Ask The Expert - Rob Kirby - January 2018

Headshot of Rob Kirby

When your biggest customer has a lot of problems, this tends to precipitate back on the person doing business with them.” Toronto-based author and analyst Rob Kirby (kirbyanalytics.com) returns to Ask the Expert for a wide-ranging discussion about the impact of the yuan-denominated crude oil contract, the future of the US dollar, and what declining US fortunes mean for Canada. Rob also gives his thoughts on Canadian mining shares and the latest on the silver manipulation civil lawsuits. Plus, Rob answers the question: what is the most undervalued asset on the planet? Don’t miss this tremendously informative interview with the editor of the Kirby Analytics Newsletter.

Watch it here: https://youtu.be/tSuDgGiyOtM


Announcer: You're listening to "Ask The Expert" on Sprott Money News.

Craig: Well, greetings once again from Sprott Money News and sprottmoney.com. This is you "Ask The Expert" segment for January of 2018. And joining us this month for a return visit is Rob Kirby. Rob is a Toronto-based author and analyst. He is editor of the Kirby Analytics Newsletter that can be found at kirbyanalytics.com. Rob, thank you so much for taking some time to join us again here at Sprott Money News.

Rob: It's a pleasure to be with you again, Craig.
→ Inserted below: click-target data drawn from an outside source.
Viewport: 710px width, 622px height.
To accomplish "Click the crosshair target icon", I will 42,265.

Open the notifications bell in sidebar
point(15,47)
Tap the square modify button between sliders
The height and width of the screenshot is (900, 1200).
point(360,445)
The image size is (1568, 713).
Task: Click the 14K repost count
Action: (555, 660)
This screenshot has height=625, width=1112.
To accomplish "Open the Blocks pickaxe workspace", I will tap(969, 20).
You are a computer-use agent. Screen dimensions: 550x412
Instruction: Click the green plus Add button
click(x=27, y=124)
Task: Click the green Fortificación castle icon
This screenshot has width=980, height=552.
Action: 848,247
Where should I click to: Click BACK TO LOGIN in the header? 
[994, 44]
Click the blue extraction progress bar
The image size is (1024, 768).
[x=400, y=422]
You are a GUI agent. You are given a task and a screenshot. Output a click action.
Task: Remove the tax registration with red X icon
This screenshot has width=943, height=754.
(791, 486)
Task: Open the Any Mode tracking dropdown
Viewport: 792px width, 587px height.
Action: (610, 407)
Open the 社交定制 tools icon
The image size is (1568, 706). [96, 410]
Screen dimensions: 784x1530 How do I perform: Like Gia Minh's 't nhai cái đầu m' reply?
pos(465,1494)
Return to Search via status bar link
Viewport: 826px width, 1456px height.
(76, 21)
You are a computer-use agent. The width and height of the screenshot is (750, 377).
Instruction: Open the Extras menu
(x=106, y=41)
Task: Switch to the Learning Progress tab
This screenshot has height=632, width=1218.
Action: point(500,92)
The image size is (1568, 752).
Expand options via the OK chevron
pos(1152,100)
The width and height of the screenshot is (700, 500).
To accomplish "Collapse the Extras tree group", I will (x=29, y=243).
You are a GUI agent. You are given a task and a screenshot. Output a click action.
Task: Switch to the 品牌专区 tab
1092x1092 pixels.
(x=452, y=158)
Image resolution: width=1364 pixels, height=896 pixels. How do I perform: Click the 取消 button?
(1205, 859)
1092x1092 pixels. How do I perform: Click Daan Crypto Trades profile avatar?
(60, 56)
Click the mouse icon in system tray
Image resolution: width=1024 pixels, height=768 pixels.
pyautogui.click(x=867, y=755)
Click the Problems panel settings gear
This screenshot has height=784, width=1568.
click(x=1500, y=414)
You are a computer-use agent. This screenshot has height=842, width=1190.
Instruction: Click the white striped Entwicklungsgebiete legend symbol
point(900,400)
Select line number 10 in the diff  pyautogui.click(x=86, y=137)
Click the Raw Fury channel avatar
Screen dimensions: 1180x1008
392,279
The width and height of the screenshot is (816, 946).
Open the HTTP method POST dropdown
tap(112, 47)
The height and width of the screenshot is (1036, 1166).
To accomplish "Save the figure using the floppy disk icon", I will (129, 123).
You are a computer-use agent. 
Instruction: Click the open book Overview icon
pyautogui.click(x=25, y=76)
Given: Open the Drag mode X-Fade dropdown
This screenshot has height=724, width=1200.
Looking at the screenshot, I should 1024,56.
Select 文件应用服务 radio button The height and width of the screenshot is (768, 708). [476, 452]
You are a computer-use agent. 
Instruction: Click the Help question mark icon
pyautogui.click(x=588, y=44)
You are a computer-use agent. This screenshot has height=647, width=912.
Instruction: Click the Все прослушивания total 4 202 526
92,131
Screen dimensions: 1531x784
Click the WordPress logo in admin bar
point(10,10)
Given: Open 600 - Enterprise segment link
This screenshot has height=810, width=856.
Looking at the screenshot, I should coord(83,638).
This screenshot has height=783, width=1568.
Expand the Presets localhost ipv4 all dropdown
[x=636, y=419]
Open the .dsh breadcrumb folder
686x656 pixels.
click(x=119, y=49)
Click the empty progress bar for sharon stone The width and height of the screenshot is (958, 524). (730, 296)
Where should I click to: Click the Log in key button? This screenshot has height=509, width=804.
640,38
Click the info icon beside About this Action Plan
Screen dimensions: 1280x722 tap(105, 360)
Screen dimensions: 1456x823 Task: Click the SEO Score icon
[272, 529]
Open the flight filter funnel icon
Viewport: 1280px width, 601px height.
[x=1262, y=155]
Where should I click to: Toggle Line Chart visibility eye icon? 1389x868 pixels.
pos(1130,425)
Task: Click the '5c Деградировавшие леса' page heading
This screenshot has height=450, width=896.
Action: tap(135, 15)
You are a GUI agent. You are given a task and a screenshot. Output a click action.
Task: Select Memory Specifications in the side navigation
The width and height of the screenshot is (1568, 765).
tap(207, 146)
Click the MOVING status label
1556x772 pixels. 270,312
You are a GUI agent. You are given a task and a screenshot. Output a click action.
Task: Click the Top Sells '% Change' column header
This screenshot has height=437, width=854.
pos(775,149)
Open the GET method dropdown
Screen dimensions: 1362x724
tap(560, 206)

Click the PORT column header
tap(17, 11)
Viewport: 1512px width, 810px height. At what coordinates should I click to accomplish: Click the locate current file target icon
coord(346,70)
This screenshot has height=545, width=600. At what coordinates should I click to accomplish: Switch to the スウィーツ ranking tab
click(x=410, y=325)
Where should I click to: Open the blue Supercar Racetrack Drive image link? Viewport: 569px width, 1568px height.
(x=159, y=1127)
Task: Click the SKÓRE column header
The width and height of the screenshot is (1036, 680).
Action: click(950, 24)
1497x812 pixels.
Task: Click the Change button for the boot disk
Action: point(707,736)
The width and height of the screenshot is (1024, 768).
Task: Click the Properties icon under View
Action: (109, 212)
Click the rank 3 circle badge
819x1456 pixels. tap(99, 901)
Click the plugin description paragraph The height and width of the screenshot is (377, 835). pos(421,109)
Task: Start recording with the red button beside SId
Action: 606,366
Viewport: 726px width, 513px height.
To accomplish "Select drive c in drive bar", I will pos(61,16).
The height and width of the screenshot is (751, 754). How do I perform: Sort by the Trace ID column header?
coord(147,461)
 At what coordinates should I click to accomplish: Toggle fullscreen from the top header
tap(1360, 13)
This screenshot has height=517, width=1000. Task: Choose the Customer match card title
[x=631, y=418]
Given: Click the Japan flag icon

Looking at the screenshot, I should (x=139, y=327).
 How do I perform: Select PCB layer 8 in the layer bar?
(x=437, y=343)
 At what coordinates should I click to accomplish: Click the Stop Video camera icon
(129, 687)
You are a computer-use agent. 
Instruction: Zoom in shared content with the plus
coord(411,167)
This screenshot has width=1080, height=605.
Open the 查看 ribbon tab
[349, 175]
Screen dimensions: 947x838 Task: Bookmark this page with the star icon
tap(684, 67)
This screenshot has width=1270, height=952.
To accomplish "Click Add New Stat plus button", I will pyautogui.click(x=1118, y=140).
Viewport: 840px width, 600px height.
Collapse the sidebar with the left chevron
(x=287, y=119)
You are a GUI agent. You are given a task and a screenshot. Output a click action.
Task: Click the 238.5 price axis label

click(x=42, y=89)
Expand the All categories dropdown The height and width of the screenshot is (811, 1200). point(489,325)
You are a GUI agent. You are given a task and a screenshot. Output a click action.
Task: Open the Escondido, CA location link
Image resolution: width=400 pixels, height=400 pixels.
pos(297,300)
Craig: And before we get started, just a reminder, that one of the big benefits of working with Sprott Money is that we do have a precious metal storage program. And if you sign up today at sprottmoney.com, you can get one month free storage. That's a pretty good deal right there. Rob, Sprott Money customers are the folks that sent in these questions as they do every month for our expert. We've got six of them for you to answer. So if you're ready, can I hit you with number one?

Rob: Sure. Let's do it.

Craig: Okay. Looks like this was sent in last week, maybe I'll preface this. We're recording this here on Wednesday the 17th, and there was expectation and maybe there still is expectation that the Chinese will launch their yuan-denominating crude oil contract as soon as tomorrow, but here we are on the 17th. I'm hearing some reports personally that it may be delayed six to eight weeks again. Regardless of that, Rob, the question is, do you expect this yuan-denominating crude oil contract to be a big deal when it finally begins trading?

Rob: Gee, I guess the answer to that from my perspective whether it is a big deal right away or not is more or less irrelevant. When I look at the inevitability of a one denominated crude oil contract, it's another piece or another dot in the collection of dots or pieces of a puzzle towards a world where the dollar is not as prominent in global trade settlement. So, you know, we've heard in the last couple of weeks that the country of Pakistan is now making arrangements to do all their trade with China on a yuan basis as opposed to a dollar basis, so the Chinese creating the yuan contract for crude oil. In my mind, I view that as quite possibly being the proverbial straw that breaks the camel's back that might actually force Saudi Arabia into doing crude oil trade in non-dollars if they aren't doing it on the sly already.

Craig: So, it's more of a, maybe not expect a great fireworks just as it gets started, but it's more of a part of the process as the world moves away from the dollar. Is that how you would say it?

Rob: Yeah, sure. It's an exclamation point that this global movement away from the dollar is occurring. And, you know, the sad thing is, at least in my view, Craig, is why this is all happening? And the reason it's all happening is because America has been an extremely poor steward of the world's reserve currency. That's why this is occurring.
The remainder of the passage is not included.